Your answer should hold every line of the records below that contains the string "will".

■ Stored records
══════════
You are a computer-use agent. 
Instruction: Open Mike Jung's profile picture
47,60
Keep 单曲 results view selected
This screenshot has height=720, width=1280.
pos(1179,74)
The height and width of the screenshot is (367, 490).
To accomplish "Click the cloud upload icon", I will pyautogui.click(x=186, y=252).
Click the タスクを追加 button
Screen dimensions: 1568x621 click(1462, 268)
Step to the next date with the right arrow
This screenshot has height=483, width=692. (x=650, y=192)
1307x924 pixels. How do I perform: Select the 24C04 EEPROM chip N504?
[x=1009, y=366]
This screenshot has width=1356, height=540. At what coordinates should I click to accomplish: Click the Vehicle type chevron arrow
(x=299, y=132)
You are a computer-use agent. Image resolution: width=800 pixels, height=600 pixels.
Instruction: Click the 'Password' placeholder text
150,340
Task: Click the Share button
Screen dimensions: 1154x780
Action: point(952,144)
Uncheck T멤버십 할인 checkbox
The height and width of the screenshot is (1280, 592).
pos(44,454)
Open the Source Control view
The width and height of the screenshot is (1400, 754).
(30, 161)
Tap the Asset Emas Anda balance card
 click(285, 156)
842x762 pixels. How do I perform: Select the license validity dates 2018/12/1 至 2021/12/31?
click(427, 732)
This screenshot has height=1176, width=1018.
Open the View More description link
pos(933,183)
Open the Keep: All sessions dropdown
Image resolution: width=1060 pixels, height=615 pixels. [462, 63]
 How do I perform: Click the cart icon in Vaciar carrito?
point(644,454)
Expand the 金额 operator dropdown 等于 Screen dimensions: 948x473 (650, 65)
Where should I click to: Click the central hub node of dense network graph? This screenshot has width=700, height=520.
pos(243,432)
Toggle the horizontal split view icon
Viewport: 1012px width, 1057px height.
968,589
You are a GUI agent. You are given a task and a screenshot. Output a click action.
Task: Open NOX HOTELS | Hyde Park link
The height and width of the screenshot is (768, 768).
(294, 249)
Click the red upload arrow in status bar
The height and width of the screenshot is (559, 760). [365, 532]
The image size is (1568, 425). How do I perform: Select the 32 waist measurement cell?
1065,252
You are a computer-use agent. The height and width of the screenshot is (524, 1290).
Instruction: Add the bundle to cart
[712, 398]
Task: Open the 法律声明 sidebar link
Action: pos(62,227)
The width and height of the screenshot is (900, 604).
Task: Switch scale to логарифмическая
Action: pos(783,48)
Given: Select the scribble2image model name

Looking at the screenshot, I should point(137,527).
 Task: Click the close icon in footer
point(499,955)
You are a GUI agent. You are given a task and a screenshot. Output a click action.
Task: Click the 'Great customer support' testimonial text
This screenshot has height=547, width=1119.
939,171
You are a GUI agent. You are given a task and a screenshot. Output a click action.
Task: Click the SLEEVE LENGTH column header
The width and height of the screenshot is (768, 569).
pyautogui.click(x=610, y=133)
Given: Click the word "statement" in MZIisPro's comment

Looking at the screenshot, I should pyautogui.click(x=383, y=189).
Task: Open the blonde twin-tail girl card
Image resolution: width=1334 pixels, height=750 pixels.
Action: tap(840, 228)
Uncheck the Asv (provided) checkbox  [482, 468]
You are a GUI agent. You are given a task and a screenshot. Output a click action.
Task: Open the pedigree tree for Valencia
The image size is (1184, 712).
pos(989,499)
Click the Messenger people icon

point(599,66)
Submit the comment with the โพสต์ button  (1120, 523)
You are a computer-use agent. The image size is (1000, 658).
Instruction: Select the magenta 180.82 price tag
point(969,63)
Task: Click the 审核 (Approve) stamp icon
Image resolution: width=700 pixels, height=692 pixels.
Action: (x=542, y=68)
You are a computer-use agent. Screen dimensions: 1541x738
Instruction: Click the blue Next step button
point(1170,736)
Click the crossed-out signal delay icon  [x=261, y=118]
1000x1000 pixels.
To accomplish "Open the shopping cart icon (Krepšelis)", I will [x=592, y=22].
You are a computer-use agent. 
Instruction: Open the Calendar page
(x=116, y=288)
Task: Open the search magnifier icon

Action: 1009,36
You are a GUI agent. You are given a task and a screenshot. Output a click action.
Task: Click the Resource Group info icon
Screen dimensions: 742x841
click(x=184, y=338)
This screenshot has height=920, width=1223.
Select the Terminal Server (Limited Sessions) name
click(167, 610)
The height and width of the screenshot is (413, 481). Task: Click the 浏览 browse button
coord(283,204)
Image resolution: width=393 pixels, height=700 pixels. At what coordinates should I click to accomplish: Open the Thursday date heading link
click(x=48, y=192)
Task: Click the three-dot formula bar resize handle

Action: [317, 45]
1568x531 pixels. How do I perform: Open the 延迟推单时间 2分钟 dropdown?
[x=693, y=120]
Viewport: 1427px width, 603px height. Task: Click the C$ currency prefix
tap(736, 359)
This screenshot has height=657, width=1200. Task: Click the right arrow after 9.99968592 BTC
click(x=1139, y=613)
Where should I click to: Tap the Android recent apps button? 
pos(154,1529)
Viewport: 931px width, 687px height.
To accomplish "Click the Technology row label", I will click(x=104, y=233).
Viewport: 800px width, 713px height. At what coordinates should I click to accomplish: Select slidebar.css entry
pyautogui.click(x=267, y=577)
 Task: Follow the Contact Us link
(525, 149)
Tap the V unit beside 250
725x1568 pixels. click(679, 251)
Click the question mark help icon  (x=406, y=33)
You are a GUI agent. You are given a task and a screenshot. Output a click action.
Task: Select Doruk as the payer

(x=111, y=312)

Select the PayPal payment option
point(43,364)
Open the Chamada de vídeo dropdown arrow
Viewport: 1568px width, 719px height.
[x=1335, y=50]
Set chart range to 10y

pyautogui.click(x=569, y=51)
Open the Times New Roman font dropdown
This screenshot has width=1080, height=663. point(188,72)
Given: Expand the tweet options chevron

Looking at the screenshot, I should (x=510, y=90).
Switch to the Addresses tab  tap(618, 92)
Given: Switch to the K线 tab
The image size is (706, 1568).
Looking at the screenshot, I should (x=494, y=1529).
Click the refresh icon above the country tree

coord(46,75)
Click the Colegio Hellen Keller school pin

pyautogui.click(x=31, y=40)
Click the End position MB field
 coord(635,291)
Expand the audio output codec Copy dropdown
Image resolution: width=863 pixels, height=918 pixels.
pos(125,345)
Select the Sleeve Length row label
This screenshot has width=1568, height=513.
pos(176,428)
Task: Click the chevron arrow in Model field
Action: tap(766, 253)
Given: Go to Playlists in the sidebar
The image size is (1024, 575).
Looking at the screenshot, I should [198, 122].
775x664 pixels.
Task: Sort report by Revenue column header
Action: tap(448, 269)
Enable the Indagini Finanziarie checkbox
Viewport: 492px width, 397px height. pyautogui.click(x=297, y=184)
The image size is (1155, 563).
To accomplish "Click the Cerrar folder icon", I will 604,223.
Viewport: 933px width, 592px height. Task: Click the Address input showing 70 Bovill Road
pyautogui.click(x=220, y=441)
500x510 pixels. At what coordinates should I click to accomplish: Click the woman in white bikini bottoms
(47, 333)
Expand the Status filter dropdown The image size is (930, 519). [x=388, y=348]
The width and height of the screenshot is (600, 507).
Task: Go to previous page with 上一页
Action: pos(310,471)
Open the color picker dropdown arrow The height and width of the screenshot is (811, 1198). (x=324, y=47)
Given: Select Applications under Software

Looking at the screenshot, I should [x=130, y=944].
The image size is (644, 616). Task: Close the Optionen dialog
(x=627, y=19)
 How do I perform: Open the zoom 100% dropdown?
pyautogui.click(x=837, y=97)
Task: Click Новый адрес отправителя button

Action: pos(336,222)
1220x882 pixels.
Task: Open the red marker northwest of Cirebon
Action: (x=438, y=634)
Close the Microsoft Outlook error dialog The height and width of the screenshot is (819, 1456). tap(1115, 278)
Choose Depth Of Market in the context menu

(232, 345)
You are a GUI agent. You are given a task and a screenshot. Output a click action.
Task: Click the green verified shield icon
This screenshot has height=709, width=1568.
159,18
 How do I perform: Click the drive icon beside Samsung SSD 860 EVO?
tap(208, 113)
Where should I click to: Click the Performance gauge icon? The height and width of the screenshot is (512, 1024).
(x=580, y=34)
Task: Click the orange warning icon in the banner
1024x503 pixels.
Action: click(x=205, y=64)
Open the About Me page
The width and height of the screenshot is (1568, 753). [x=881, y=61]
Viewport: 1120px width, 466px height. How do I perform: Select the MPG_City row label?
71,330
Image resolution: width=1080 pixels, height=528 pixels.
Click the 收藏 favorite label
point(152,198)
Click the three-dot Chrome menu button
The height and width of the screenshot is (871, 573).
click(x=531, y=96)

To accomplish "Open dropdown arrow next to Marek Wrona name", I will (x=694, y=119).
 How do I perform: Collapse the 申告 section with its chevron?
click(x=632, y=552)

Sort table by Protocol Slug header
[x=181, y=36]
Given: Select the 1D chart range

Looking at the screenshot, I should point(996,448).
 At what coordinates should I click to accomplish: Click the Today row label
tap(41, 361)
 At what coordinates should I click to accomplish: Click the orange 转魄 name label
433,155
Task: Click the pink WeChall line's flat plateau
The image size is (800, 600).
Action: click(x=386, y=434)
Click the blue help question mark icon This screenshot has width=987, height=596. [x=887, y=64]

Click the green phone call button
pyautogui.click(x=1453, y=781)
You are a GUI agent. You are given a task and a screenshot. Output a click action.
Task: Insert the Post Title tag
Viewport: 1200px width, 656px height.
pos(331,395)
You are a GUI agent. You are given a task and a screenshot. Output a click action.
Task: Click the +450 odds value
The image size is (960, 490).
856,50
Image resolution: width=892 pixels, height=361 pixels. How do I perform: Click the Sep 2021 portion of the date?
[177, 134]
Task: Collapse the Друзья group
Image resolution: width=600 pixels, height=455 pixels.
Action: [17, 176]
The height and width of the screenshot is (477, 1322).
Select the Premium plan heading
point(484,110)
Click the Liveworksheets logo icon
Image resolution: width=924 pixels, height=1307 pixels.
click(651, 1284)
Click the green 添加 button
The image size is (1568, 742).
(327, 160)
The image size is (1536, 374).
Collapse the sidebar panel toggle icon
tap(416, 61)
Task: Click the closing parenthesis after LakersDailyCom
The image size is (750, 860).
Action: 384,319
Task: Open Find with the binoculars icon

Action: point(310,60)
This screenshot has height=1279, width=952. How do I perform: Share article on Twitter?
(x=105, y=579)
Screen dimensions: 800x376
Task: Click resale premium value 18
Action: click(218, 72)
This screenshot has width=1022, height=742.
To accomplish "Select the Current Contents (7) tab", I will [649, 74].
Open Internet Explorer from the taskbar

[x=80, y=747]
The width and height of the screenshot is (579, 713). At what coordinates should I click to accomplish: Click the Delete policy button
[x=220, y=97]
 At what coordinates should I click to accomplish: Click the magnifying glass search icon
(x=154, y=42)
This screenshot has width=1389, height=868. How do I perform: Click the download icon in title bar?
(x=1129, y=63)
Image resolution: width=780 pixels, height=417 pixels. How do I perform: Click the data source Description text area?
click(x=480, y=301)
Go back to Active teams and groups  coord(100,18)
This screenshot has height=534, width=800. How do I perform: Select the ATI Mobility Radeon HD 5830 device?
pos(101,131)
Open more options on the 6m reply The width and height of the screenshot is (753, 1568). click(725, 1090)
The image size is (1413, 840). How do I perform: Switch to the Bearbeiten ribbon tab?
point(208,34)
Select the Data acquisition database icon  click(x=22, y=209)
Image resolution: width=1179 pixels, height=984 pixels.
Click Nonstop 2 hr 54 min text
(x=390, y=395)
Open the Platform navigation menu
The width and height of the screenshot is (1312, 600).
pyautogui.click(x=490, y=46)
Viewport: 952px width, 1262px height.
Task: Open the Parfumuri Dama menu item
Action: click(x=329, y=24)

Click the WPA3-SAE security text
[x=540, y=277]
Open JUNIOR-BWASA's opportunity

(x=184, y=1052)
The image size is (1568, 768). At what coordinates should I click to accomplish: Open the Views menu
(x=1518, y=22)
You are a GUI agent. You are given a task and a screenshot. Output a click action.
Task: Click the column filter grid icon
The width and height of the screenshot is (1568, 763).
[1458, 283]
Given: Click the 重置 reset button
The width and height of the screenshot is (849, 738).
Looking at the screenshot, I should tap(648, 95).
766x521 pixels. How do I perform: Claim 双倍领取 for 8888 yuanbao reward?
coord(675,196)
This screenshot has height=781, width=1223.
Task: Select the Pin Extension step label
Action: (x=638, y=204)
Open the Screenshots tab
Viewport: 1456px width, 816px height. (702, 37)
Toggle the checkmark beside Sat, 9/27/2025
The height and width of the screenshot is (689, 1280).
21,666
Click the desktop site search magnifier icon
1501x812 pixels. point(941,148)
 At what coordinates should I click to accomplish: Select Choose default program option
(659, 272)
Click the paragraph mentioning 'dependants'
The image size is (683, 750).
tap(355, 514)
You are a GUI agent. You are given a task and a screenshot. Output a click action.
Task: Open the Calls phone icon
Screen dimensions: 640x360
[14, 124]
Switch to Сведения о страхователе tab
══════════
■ Result below
To accomplish "Click the cloud upload icon", I will pyautogui.click(x=186, y=252).
To accomplish "Open the shopping cart icon (Krepšelis)", I will [x=592, y=22].
To accomplish "Click the Technology row label", I will click(x=104, y=233).
To accomplish "Click the Cerrar folder icon", I will 604,223.
To accomplish "Open dropdown arrow next to Marek Wrona name", I will (x=694, y=119).
To accomplish "Select the Current Contents (7) tab", I will [649, 74].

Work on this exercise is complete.